Research suggests that migrant workers are probably not at any greater risk than other workers doing the same job. Before migrant workers are taken on and set to work, employers need to consider whether their migrant status presents additional risks which need to be taken into account. These may include in particular language and communication barriers.

Communicating necessary health and safety information and training where there is no common language is a challenge for employers. Some have developed ways of conveying information non-verbally. Visual aids are popular with overseas workers, as they overcome many of the limitations of poor English language skills. However, the greater the range of methods used to communicate, the more successful workers perceived them to be. Any single method, used by itself, is unlikely to deliver a comprehensive message, understood by all workers.

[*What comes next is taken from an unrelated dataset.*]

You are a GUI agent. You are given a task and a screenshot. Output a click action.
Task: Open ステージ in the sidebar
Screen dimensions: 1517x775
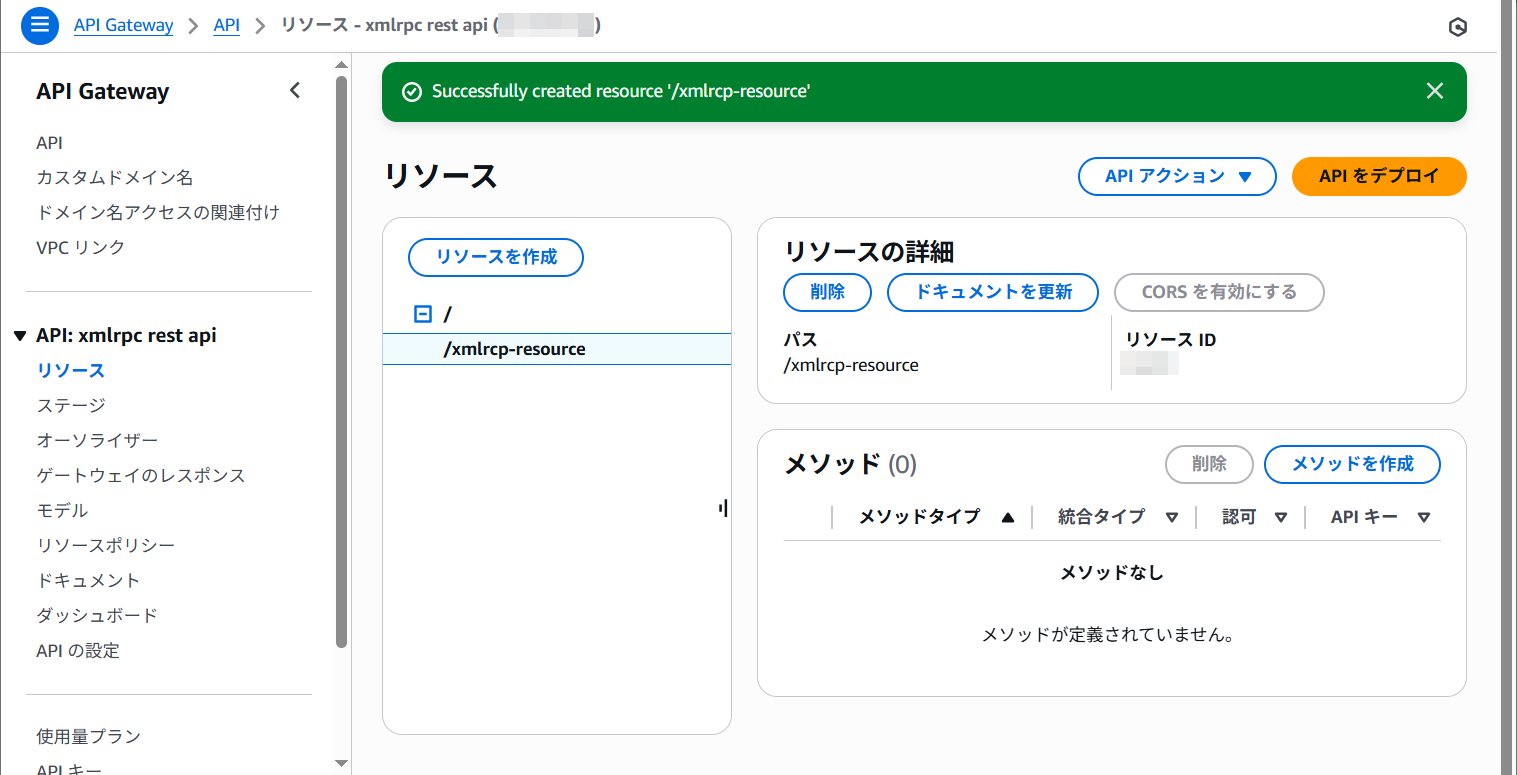click(71, 405)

Only half of the workers interviewed had good or fluent English. Many workers claimed that their inability to speak English was the reason why they were working below their qualifications or skills. Many admitted to pretending to understand English in case it stopped them getting work, or of losing their jobs if their lack of English became known. But this has serious implications, particularly in relation to health and safety training, where some admitted they had not been able to follow and understand the training they were given.

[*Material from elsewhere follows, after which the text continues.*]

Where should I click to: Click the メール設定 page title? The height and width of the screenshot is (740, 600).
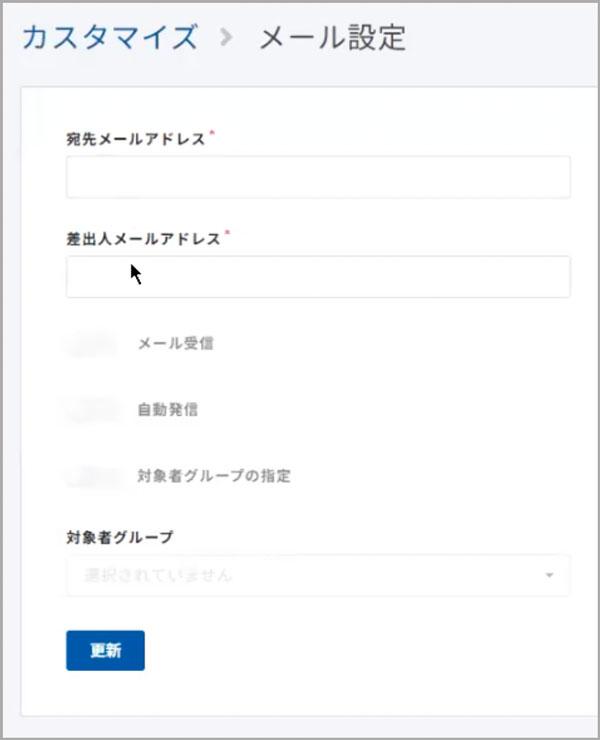coord(333,38)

Although employers interviewed said that knowledge of English was not an essential requirement for work, lack of or poor English among migrant workers made supervision more difficult. In many cases, employers preferred that supervision should be carried out in English, except where the employer shared a common language with the workers.

Using interpreters was also seen as a problem, because the employer did not know if instructions were being translated accurately or correctly. Also it was not easy to move workers to different jobs if their translators did not accompany them.

Even employees who do not speak English may need to understand a few simple key words and phrases relating to health and safety that others around them might use - obvious examples are "Fire!" and "Stop!"